Bundesgerichtshof, Beschluss vom 21.11.2013, Az. 2 StR 459/13

2. Strafsenat | REWIS RS 2013, 949

© REWIS UG (haftungsbeschränkt)

Tags hinzufügen

Sie können dem Inhalt selbst Schlagworten zuordnen. Geben Sie hierfür jeweils ein Schlagwort ein und drücken danach auf sichern, bevor Sie ggf. ein neues Schlagwort eingeben.

Beispiele: "Befangenheit", "Revision", "Ablehnung eines Richters"

QR-Code

Gegenstand

Sexueller Missbrauch von Kindern: Auslegung der Regelung über die Vornahme sexueller Handlungen vor einem Kind; Nacktaufnahme als Kinderpornographie


Tenor

1. Auf die Revision des Angeklagten wird das Urteil des [X.] vom 4. Juli 2013 mit den Feststellungen aufgehoben,

a) soweit er in den Fällen [X.], 25, 28, 30, 31 der Urteilsgründe verurteilt wurde,

b) im Ausspruch über die Einzelstrafe zu Fall II.29,

c) im Ausspruch über die Gesamtstrafe und

d) im Ausspruch über den Adhäsionsantrag.

• [ARBEITSAUFTRAG]: Geben Sie das Dokument zum Beschluss des Bundesgerichtshofs vollständig und wortgetreu wieder. Die Daten sind eigenständiges Material und gehören nicht zum Dokument.

• [GESPEICHERTE DATEN]:
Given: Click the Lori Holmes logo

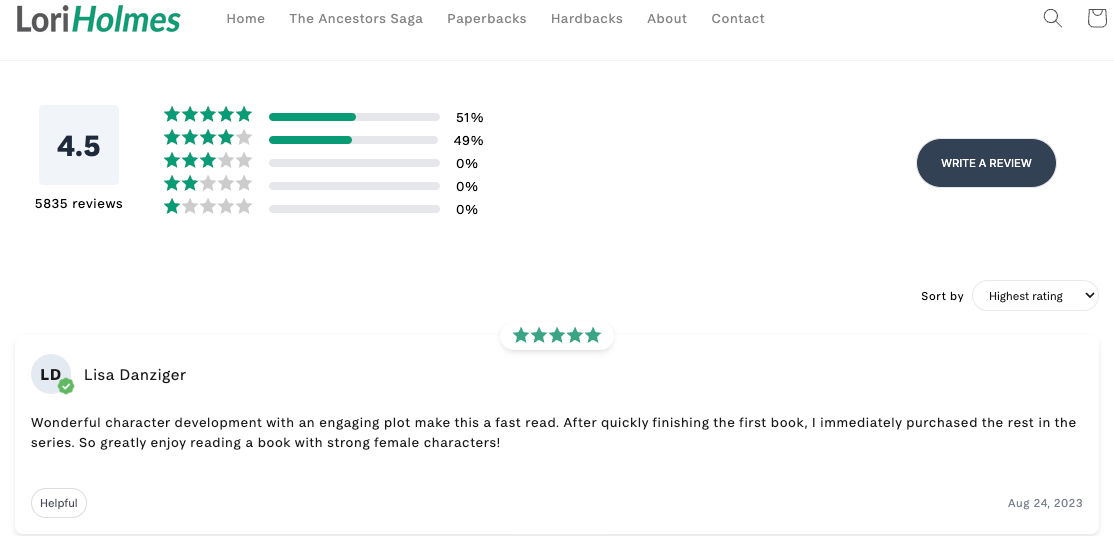Looking at the screenshot, I should pos(98,19).
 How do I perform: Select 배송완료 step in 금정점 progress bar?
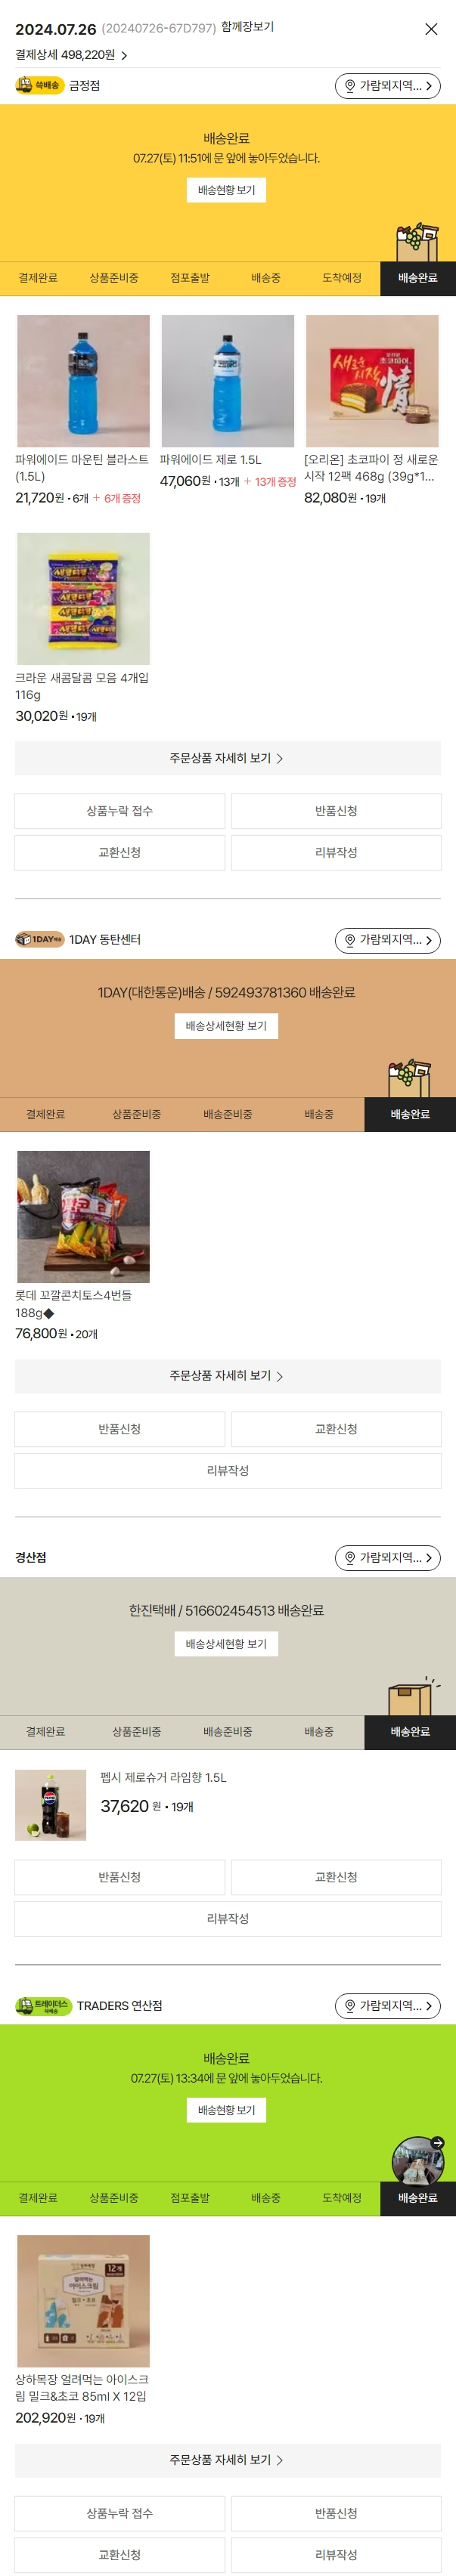(418, 278)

• [ÜBUNGSERGEBNIS]:
Bundesgerichtshof, Beschluss vom 21.11.2013, Az. 2 StR 459/13

2. Strafsenat | REWIS RS 2013, 949

© REWIS UG (haftungsbeschränkt)

Tags hinzufügen

Sie können dem Inhalt selbst Schlagworten zuordnen. Geben Sie hierfür jeweils ein Schlagwort ein und drücken danach auf sichern, bevor Sie ggf. ein neues Schlagwort eingeben.

Beispiele: "Befangenheit", "Revision", "Ablehnung eines Richters"

QR-Code

Gegenstand

Sexueller Missbrauch von Kindern: Auslegung der Regelung über die Vornahme sexueller Handlungen vor einem Kind; Nacktaufnahme als Kinderpornographie


Tenor

1. Auf die Revision des Angeklagten wird das Urteil des [X.] vom 4. Juli 2013 mit den Feststellungen aufgehoben,

a) soweit er in den Fällen [X.], 25, 28, 30, 31 der Urteilsgründe verurteilt wurde,

b) im Ausspruch über die Einzelstrafe zu Fall II.29,

c) im Ausspruch über die Gesamtstrafe und

d) im Ausspruch über den Adhäsionsantrag.